There is no need to recap the plot. Everyone knows it. Tom Hanks plays Gepetto, Joseph Gordon-Levitt voices Jiminy Cricket, and Benjamin Evan Ainsworth handles the vocals for the title character. Cynthia Erivo gets a scene as the Blue Fairy, and of course she sings “When You Wish Upon a Star.” I probably don't need to tell you that is by far the high point of the film.

Zemeckis has always loved technology. He mastered the combination of live-action and traditional hand-drawn animation in Who Framed Roger Rabbit. He convincingly put Hanks into historical footage for Forrest Gump. He made important strides in CGI animation with The Polar Express and Beowulf. When operating from a good story, Zemeckis is able to use computer technology to maximize the drama and emotion in the tales he tells. Sometimes he gets carried away with the tech, to the point where it overshadows the plot, as happened with Welcome to Marwen. When you can feel a director playing with his toys rather than staying true to the material, it becomes a huge problem.

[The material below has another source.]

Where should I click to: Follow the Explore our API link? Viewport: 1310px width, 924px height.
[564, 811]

Pinocchio exemplifies this. Nothing is simple here. Nothing. There isn't a single moment that Zemeckis doesn't amplify via an excess of excess, so to speak. If a shot can be complicated, he complicates it. If an image needs only minimal CGI, he adds a ton of unnecessary flourishes. The visual razzle-dazzle is so extreme that it completely detracts from the heart of the story, which involves Pinocchio's quest to become a real boy. Any emotional value in that idea is lost amid the need to make everything as extravagant and flashy as possible.

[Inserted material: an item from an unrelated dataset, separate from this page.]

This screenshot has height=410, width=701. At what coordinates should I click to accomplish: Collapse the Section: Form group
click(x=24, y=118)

Pinocchio doesn't just get swallowed by a whale here. It becomes an elaborate action sequence. Jiminy Cricket doesn't just move across a room, he leaps from object to object, the camera tracking with him. Worst of all is the story's detour into Pleasure Island. Instead of being a place where kids misbehave, Zemeckis turns it into a hedonistic wonderland – like Disney World in Hell. The place is filled with astonishing sights, including a river of candy the characters ride careening boats down. Knowing a place like this exists in the fictional universe, it's hard to believe anyone would blink an eye at a talking puppet.

Equally irritating is the insistence on including self-referential and “hip” pop culture humor. When the cuckoo clocks on Gepetto's wall go off simultaneously, we can see that one has Roger Rabbit, another has Woody from Toy Story, a third has Snow White, etc. In another scene, duplicitous fox Honest John (Keegan Michael-Key) tries to come up with a stage name for Pinocchio as he prepares to take part in a public performance. Acknowledging the puppet is made of wood, he helpfully suggests “Chris Pine.”

Pinocchio carries an implicit assumption that children won't sit still for a movie unless it's throwing crazy action or meta comedy at them every few seconds. Surely, kids are smarter than that. They understand the feelings of Pinocchio as he attempts to make sense of a complex adult world. Why anyone thought this simple, beautiful tale could be improved upon by cranking everything up to ten is a genuine mystery. Do your little ones a favor and show them (or re-show them) Disney's elegant, infinitely better 1940 version. That way, they can witness cinematic magic, not cynical junk.


out of four

Pinocchio is rated PG for peril/scary moments, rude material and some language. The running time is 1 hour and 45 minutes.